*Task goal:* Transcribe each line below without altering anything.

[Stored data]

- Opening Delimiter -

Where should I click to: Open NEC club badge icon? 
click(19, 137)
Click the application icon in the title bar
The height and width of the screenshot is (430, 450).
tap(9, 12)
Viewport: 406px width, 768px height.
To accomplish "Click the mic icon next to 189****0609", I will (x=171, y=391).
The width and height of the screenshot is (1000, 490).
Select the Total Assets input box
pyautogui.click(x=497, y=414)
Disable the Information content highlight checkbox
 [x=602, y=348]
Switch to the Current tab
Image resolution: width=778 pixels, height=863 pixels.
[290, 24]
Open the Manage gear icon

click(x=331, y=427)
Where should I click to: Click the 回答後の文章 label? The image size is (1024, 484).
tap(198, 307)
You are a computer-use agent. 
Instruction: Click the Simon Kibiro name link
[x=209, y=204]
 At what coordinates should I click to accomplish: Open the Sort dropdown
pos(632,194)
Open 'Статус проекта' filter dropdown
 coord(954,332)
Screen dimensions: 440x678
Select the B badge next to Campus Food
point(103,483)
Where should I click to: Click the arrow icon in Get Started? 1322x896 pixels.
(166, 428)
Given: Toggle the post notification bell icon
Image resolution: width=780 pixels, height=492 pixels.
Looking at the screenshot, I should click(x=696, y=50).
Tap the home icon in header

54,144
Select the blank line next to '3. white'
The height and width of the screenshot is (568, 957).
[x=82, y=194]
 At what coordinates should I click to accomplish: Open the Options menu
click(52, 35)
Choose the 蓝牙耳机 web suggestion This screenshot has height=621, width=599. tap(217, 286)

- Closing Delimiter -

*Task output:*
Where should I click to: Open NEC club badge icon? 
click(19, 137)
Click the application icon in the title bar
The height and width of the screenshot is (430, 450).
tap(9, 12)
Viewport: 406px width, 768px height.
To accomplish "Click the mic icon next to 189****0609", I will (x=171, y=391).
The width and height of the screenshot is (1000, 490).
Select the Total Assets input box
pyautogui.click(x=497, y=414)
Disable the Information content highlight checkbox
 [x=602, y=348]
Switch to the Current tab
Image resolution: width=778 pixels, height=863 pixels.
[290, 24]
Open the Manage gear icon

click(x=331, y=427)
Where should I click to: Click the 回答後の文章 label? The image size is (1024, 484).
tap(198, 307)
You are a computer-use agent. 
Instruction: Click the Simon Kibiro name link
[x=209, y=204]
 At what coordinates should I click to accomplish: Open the Sort dropdown
pos(632,194)
Open 'Статус проекта' filter dropdown
 coord(954,332)
Screen dimensions: 440x678
Select the B badge next to Campus Food
point(103,483)
Where should I click to: Click the arrow icon in Get Started? 1322x896 pixels.
(166, 428)
Given: Toggle the post notification bell icon
Image resolution: width=780 pixels, height=492 pixels.
Looking at the screenshot, I should click(x=696, y=50).
Tap the home icon in header

54,144
Select the blank line next to '3. white'
The height and width of the screenshot is (568, 957).
[x=82, y=194]
 At what coordinates should I click to accomplish: Open the Options menu
click(52, 35)
Choose the 蓝牙耳机 web suggestion This screenshot has height=621, width=599. tap(217, 286)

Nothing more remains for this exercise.